To proxy the time to resolution, (i) the default option in the template is to use the time to enforce contracts for going concern businesses from the World Bank Doing Business database, since this series is available for the whole country sample. The series refers to the time required to enforce a contract through the courts (in calendar days), including the time to file and serve the case, the time for trial and to obtain the judgment, and the time to enforce the judgment. Note that the time, which is reported in calendar days in the World Bank database, is converted to years in the template and rounded to the nearest 0.5. (ii) A second option is to use the time to resolve insolvency (also from the World Bank Doing Business database), although this series is not available for some countries and insolvency procedures are not common in the sub-Saharan Africa region (compared to debt enforcement). The series is the time required to recover debt measured in calendar years, including appeals and requests for extension. (iii) A third option in the template is to use the average of the time to enforce contracts and the time to resolve insolvency. Note that, similarly to the assumption on legal costs, we take 75 percent of these series values (for the time to enforcement and the time to insolvency), since the resolution process may have already started for some of the NPLs sold by the banks.

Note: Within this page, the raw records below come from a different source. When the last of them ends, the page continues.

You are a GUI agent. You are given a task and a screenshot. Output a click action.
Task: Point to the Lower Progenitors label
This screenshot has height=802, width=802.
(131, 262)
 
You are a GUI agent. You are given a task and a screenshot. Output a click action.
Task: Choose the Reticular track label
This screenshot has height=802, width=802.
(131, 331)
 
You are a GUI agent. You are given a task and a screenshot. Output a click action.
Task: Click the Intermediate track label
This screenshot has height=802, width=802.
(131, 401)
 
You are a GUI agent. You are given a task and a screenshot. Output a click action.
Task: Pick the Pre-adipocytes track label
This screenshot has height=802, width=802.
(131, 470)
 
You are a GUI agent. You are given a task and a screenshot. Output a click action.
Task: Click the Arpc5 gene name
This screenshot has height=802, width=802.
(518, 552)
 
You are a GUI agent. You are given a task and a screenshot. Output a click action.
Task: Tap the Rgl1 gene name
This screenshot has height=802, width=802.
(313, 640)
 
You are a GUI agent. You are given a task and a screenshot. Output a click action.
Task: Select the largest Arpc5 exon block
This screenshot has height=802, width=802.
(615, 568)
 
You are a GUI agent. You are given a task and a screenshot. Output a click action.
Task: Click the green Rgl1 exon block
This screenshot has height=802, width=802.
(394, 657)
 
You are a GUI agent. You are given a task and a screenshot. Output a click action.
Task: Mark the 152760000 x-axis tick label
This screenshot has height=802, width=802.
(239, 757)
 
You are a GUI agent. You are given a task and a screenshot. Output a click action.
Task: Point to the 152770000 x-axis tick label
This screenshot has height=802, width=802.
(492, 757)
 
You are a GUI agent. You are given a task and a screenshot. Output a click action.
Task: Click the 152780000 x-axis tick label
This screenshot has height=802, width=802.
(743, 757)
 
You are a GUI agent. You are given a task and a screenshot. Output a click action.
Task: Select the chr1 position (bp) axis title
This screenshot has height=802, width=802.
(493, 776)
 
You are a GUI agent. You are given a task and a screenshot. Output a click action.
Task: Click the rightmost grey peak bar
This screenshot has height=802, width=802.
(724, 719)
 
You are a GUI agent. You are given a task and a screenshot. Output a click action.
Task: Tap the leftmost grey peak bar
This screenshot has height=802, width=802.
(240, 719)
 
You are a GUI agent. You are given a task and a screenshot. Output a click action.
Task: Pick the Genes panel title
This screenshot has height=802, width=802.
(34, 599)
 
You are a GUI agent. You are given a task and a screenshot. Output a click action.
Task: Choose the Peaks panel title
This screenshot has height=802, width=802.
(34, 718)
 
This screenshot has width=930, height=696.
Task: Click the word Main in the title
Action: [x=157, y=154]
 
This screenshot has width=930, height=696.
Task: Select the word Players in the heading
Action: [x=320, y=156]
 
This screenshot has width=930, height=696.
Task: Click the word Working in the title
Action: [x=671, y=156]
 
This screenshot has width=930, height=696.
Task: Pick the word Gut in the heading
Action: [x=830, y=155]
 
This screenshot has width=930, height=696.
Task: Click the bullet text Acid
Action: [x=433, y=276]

The default calibration of 35 percent is justified as follows. For the consensual route, banks typically proceed to a preliminary segmentation of NPL borrowers to identify the (i) viable, (ii) marginally viable, and (iii) nonviable ones. It is assumed that the shares of these categories are given by the median shares of (i) substandard, (ii) doubtful, and (iii) loss categories of NPLs in sub-Saharan African countries from the Fitch Connect bank database for 2018. These shares are 0.27, 0.29, and 0.44, respectively. It is also assumed that the recovered amounts (in percent of the loan book value) are 75, 50, and 0. This gives an overall recovery ratio of about 35 percent.
See some applications of the template in the 2021 IMF Departmental Paper “Resolving Non-Performing Loans in Sub-Saharan Africa in the Aftermath of the COVID-19 Crisis.”
For policy experiments with a targeted NPL disposal strategy, key parameters should be adjusted to account for the fact that the sale focuses mostly on loss NPLs (and not on “average” NPLs). For instance, management costs may need to be increased; the discount rate should decrease given lower expected returns on legacy NPLs; the probability of consensual recovery would be reduced; and the value recovered through the consensual approach should be significantly lowered, as well as the collateralized portion of the loan.